South Fayette and six other Pennsylvania municipalities have asked the state Supreme Court to deny a Corbett administration request to reconsider its order declaring unconstitutional the "drill anywhere" provision of the state's oil and gas law.
The municipalities say in a 15-page response filed Wednesday that the court's Dec. 19 decision was based on a purely legal determination that the law's provisions overriding local zoning were unconstitutional. They further say there is no need to review additional factual evidence and findings that the state Department of Environmental Protection and the Public Utility Commission now want to introduce on appeal.
"This wasn't a factual case with evidence," said John Smith, co-counsel for the municipalities. "It was a pure matter of law and they even argued that, to the Commonwealth Court, that the factual record was of no relevance."
In an appeal filed Jan. 2, those state entities and the governor's Office of General Counsel asked the Supreme Court for an opportunity to re-argue the case and introduce new evidence. In filing for the appeal, the Public Utility Commission and DEP asked that the case be returned to Commonwealth Court for development of the evidentiary record.
"They've lost on the law question, so now they want to re-argue on the facts," Mr. Smith said.
The municipalities also quote the Supreme Court opinion that states Act 13 did not pass constitutional muster because "constitutional commands regarding municipalities' obligations and duties to their citizens cannot be abrogated by statute."
The municipalities' response states the Supreme Court based its decision on the "plain language" of the state constitution's Environmental Rights Amendment, which has been part of the constitution for more than 40 years.
Mr. Smith said that although factual evidence was not required by either the Commonwealth or Supreme courts, the municipalities' original filing, appealing Act 13, contained hundreds of photographs of well sites near residences and documents, including medical and toxicological studies and affidavits, accident reports, drilling impact analysis and newspaper articles.
The municipalities' response also questioned whether the state Office of General Counsel, which represents the governor, and the DEP have standing to appeal the Supreme Court's decision. It states that defending the constitutionality of the state's laws is the job of the state attorney general, but that office is not part of the appeal.
As for the DEP, the response notes that, "... the DEP is charged with protecting the Commonwealth's environment, yet rather than defend its Section 27 (Environmental Rights) fiduciary duties, Agencies seek to undermine their constitutional role."
A spokesman for Gov. Tom Corbett could not be reached.
Besides South Fayette, the municipal plaintiffs included Peters, Mount Pleasant and Robinson townships in Washington County, and Nockamixon and Yardley in Bucks County.

> [PROBLEM DETAILS] Quote everything in the drilling-law article above from "The municipalities' response also" down to "not be reached.", word for word.

> [ENTRIES PROVIDED]
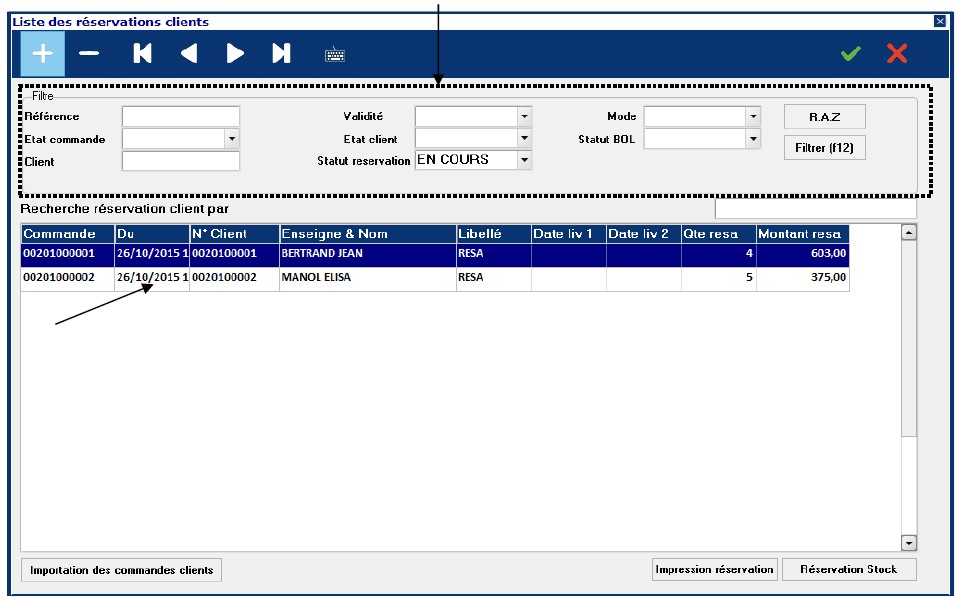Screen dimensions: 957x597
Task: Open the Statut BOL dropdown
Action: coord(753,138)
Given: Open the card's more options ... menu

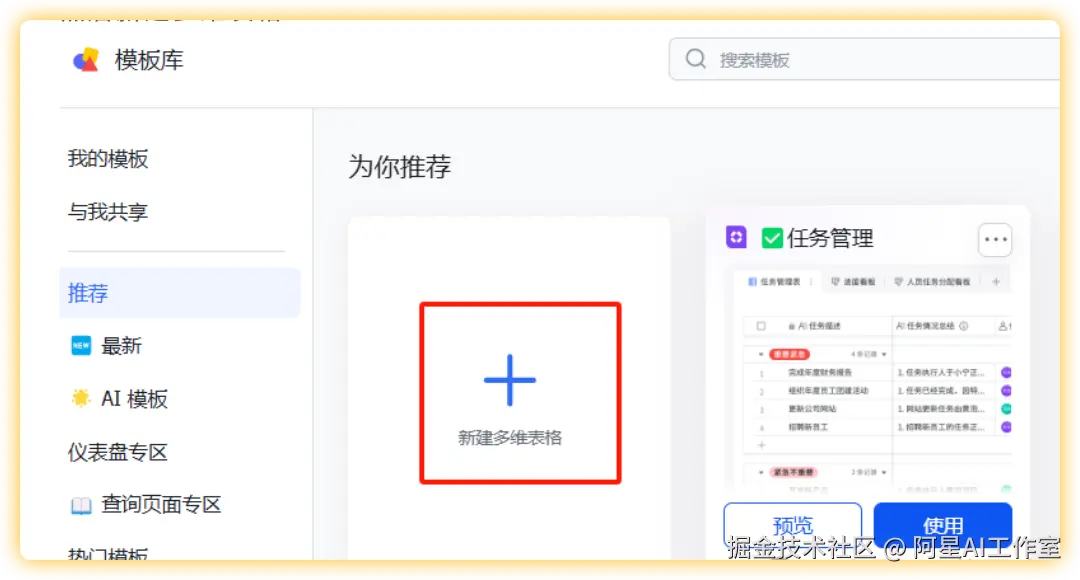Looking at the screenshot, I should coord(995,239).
==
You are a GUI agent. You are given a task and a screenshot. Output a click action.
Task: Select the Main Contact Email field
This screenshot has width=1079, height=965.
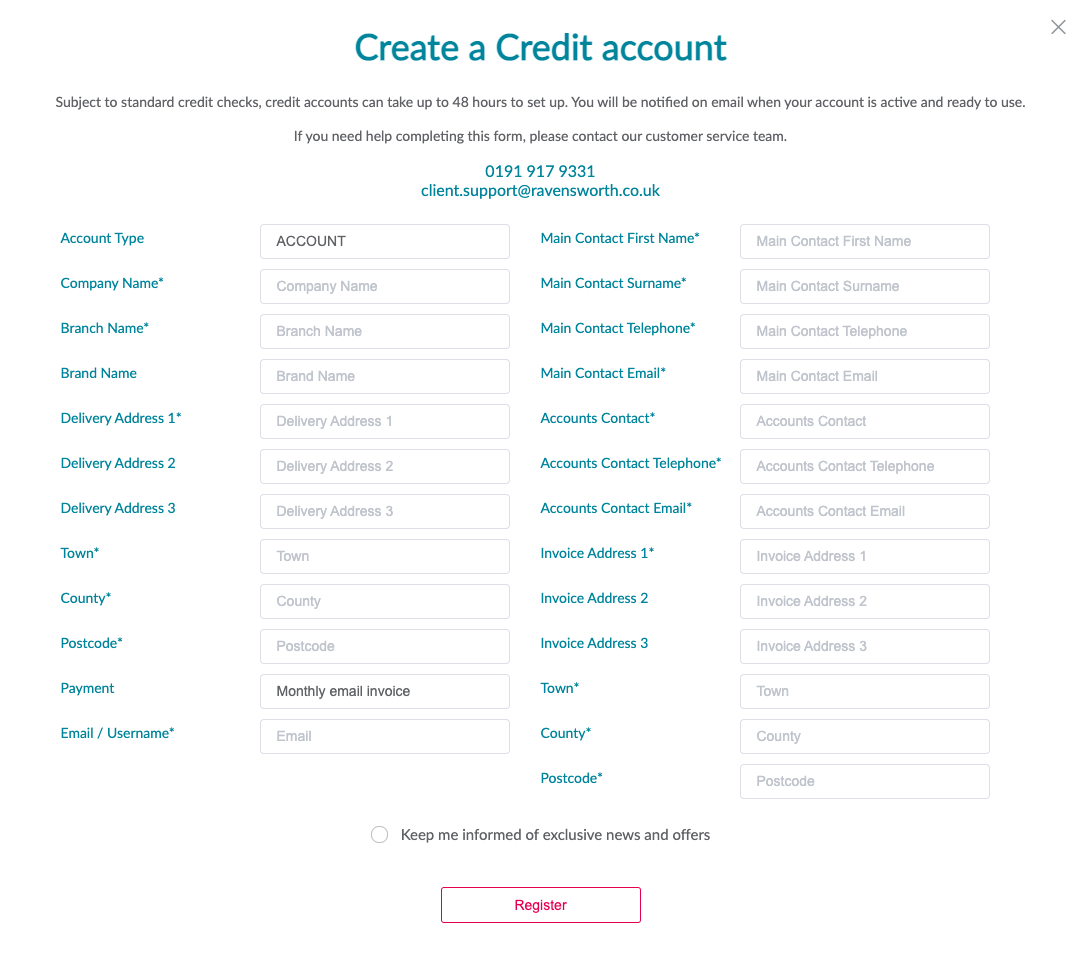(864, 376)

> [RESULT]
The municipalities' response also questioned whether the state Office of General Counsel, which represents the governor, and the DEP have standing to appeal the Supreme Court's decision. It states that defending the constitutionality of the state's laws is the job of the state attorney general, but that office is not part of the appeal.
As for the DEP, the response notes that, "... the DEP is charged with protecting the Commonwealth's environment, yet rather than defend its Section 27 (Environmental Rights) fiduciary duties, Agencies seek to undermine their constitutional role."
A spokesman for Gov. Tom Corbett could not be reached.